Exercise objective: Can you output the rows word for word, from the start of the rows up to and including the line with "Action: 47,225"?

Data on locating visible targets:
»»
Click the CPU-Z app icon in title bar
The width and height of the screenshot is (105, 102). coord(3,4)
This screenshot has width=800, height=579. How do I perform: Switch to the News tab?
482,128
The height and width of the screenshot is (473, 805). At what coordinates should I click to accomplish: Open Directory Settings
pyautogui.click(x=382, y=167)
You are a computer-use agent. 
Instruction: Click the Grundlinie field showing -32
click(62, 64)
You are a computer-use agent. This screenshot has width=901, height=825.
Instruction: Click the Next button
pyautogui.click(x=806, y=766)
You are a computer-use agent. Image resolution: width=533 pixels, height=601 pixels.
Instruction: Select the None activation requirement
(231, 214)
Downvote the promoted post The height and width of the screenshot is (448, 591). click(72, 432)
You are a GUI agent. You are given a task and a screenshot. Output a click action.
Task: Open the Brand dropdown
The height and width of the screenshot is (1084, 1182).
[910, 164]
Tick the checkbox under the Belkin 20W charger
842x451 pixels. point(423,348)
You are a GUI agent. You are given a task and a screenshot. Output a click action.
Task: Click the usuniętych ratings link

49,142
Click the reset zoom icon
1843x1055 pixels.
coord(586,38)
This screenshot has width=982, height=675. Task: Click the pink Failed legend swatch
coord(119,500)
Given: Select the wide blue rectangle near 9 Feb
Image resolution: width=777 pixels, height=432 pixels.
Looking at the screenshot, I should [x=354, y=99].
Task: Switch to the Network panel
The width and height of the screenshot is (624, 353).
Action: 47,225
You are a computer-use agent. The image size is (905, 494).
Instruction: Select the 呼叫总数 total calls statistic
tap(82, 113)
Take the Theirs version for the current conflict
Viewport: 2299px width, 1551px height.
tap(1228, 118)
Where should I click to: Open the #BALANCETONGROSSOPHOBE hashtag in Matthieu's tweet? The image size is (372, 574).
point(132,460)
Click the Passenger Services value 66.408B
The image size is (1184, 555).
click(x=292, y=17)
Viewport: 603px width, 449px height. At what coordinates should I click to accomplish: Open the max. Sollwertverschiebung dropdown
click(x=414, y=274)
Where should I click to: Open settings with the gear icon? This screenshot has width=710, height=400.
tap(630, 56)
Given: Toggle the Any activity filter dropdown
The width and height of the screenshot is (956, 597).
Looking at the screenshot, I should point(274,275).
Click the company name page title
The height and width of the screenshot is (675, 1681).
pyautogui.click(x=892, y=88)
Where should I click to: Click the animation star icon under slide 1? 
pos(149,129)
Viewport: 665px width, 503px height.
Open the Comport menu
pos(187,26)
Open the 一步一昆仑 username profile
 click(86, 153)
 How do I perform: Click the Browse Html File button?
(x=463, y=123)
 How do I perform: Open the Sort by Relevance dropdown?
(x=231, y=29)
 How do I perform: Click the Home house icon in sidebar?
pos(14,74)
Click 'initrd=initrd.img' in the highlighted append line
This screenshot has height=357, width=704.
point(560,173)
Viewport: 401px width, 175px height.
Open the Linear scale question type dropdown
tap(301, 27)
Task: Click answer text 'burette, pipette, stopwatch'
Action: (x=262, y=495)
««
Worked solution:
Click the CPU-Z app icon in title bar
The width and height of the screenshot is (105, 102). coord(3,4)
This screenshot has width=800, height=579. How do I perform: Switch to the News tab?
482,128
The height and width of the screenshot is (473, 805). At what coordinates should I click to accomplish: Open Directory Settings
pyautogui.click(x=382, y=167)
You are a computer-use agent. 
Instruction: Click the Grundlinie field showing -32
click(62, 64)
You are a computer-use agent. This screenshot has width=901, height=825.
Instruction: Click the Next button
pyautogui.click(x=806, y=766)
You are a computer-use agent. Image resolution: width=533 pixels, height=601 pixels.
Instruction: Select the None activation requirement
(231, 214)
Downvote the promoted post The height and width of the screenshot is (448, 591). click(72, 432)
You are a GUI agent. You are given a task and a screenshot. Output a click action.
Task: Open the Brand dropdown
The height and width of the screenshot is (1084, 1182).
[910, 164]
Tick the checkbox under the Belkin 20W charger
842x451 pixels. point(423,348)
You are a GUI agent. You are given a task and a screenshot. Output a click action.
Task: Click the usuniętych ratings link

49,142
Click the reset zoom icon
1843x1055 pixels.
coord(586,38)
This screenshot has width=982, height=675. Task: Click the pink Failed legend swatch
coord(119,500)
Given: Select the wide blue rectangle near 9 Feb
Image resolution: width=777 pixels, height=432 pixels.
Looking at the screenshot, I should [x=354, y=99].
Task: Switch to the Network panel
The width and height of the screenshot is (624, 353).
Action: 47,225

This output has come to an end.